--- Problem requirements ---
Output the entries exactly as they appear, beginning with the first line of the entries and ending with the line that contains "tap(14, 397)".

Start of Exercise inputs

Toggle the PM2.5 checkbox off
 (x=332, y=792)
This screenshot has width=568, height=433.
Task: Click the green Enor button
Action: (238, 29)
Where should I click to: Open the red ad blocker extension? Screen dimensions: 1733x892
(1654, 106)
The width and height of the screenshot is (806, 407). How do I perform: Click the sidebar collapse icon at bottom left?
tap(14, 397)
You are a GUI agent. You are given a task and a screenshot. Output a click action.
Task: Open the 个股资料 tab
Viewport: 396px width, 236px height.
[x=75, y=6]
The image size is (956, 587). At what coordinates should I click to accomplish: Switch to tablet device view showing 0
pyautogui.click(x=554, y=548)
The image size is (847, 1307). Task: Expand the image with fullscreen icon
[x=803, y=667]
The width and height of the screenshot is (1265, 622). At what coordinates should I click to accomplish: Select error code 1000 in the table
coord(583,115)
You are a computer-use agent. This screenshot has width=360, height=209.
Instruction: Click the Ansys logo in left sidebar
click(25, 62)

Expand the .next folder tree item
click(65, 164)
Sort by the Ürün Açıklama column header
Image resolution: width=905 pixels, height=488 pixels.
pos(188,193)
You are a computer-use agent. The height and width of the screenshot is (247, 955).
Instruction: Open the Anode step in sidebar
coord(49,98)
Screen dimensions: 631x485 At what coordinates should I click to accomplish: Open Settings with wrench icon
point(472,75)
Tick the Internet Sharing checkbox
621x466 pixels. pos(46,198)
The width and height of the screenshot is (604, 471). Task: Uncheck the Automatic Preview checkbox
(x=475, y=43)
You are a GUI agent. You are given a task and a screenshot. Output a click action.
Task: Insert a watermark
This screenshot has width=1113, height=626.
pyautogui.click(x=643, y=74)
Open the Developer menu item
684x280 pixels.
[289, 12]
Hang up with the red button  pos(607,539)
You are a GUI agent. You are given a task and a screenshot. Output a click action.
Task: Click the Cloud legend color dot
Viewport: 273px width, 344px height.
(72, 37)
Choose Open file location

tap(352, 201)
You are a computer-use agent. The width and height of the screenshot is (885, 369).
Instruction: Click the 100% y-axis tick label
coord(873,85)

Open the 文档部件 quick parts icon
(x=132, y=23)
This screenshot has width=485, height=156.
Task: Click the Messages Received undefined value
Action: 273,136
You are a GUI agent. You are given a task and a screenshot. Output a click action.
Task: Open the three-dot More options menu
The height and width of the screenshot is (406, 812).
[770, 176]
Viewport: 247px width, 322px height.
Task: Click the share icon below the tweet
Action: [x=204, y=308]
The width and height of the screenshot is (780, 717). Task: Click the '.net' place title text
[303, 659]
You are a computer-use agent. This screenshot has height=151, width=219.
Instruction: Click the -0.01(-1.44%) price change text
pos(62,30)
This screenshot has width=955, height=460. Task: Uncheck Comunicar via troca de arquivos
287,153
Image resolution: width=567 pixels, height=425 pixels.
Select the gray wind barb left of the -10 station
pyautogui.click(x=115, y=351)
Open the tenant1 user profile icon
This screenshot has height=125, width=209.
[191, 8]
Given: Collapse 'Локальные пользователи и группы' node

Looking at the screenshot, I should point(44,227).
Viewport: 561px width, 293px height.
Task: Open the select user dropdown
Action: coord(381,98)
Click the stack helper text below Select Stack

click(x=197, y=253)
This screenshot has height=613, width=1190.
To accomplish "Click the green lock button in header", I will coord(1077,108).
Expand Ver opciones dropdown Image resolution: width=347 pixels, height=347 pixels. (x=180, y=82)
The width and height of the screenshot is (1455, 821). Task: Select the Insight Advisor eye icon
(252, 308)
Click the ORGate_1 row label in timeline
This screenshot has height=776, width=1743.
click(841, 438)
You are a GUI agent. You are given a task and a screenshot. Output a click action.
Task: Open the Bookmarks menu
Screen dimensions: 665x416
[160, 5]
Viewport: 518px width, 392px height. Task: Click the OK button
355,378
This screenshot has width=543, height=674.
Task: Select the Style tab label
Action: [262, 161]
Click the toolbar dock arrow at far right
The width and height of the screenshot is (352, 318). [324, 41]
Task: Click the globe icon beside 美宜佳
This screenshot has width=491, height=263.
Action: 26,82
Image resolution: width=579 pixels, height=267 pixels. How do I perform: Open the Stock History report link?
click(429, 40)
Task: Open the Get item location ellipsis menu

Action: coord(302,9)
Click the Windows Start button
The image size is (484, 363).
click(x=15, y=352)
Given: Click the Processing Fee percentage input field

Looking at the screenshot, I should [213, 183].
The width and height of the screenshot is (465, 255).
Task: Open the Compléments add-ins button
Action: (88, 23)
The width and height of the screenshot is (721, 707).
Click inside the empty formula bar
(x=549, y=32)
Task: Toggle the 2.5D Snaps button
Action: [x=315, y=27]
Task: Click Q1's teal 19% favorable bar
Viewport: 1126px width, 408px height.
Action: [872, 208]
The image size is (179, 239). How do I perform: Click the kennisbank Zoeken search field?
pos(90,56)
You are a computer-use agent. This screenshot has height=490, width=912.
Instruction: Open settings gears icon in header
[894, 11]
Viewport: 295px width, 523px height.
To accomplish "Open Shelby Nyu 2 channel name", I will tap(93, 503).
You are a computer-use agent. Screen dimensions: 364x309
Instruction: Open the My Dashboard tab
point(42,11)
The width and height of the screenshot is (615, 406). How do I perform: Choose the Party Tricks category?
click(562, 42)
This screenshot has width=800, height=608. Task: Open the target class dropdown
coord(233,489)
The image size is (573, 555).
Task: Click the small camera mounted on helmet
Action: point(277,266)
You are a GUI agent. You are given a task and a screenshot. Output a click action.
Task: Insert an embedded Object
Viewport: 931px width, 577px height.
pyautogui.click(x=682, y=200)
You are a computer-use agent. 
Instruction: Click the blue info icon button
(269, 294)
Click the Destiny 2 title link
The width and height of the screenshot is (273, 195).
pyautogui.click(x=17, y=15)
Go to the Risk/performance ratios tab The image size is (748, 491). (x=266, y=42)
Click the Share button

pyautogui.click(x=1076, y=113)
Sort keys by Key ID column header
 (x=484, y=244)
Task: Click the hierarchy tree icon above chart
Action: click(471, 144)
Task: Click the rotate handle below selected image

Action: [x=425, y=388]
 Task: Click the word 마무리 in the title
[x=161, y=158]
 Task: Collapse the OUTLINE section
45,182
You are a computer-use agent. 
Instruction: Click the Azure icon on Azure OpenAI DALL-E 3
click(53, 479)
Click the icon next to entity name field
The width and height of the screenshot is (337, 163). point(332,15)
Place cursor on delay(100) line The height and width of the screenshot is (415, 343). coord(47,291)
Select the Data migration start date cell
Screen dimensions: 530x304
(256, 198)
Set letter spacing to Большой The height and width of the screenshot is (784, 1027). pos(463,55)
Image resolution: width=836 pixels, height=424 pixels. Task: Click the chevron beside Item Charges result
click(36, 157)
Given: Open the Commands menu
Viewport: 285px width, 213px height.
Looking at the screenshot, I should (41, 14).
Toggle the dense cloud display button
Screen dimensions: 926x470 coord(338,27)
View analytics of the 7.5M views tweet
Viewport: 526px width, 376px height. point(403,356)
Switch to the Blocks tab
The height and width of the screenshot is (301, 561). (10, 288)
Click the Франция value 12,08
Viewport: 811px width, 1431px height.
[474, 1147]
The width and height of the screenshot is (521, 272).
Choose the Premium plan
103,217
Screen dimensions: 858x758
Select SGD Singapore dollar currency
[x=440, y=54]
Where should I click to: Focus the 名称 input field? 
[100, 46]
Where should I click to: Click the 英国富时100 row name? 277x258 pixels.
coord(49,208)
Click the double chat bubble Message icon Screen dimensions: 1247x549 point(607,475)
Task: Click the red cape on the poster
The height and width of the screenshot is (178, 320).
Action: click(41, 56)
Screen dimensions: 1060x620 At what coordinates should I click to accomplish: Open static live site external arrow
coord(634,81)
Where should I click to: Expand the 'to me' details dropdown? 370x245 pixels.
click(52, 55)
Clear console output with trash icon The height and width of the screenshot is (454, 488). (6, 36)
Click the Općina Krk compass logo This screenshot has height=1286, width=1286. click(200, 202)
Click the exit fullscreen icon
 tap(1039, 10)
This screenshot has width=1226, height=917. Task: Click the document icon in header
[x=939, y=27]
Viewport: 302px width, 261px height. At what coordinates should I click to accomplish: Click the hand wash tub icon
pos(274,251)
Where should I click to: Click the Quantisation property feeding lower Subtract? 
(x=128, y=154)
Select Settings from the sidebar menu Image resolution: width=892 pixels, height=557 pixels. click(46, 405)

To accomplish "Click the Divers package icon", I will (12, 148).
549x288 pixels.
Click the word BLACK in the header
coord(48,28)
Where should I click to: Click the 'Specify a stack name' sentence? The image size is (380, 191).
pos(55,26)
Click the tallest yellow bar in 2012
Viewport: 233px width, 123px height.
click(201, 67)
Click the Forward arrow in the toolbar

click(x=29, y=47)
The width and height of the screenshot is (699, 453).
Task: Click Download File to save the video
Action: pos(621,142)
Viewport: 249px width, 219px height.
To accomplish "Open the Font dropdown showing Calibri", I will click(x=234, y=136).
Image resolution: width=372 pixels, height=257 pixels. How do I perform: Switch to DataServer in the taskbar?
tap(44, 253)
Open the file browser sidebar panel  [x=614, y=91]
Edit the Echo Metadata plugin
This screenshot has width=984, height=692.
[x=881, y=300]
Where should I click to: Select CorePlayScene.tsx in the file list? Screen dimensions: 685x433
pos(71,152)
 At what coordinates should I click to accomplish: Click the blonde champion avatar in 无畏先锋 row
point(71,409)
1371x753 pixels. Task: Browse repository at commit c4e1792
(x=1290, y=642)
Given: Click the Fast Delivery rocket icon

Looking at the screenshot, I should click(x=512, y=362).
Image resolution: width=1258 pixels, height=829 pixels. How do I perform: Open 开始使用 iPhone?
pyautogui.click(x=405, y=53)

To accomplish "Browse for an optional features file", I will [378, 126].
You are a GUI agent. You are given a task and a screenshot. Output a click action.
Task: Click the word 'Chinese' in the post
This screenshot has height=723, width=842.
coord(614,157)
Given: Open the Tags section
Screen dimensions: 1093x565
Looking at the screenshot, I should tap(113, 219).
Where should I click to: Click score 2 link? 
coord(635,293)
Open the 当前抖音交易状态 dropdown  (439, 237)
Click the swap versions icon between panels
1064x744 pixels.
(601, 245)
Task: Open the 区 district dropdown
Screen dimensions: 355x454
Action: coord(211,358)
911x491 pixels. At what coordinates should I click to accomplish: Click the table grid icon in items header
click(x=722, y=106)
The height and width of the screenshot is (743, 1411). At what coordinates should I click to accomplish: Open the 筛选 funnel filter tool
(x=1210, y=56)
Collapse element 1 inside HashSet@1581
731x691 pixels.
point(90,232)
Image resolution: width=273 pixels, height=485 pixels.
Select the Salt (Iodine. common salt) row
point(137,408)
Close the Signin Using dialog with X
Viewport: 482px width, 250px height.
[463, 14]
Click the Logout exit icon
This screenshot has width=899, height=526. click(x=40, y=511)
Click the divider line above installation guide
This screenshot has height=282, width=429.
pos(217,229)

End of Exercise inputs

--- Exercise output ---
Toggle the PM2.5 checkbox off
 (x=332, y=792)
This screenshot has width=568, height=433.
Task: Click the green Enor button
Action: (238, 29)
Where should I click to: Open the red ad blocker extension? Screen dimensions: 1733x892
(1654, 106)
The width and height of the screenshot is (806, 407). How do I perform: Click the sidebar collapse icon at bottom left?
tap(14, 397)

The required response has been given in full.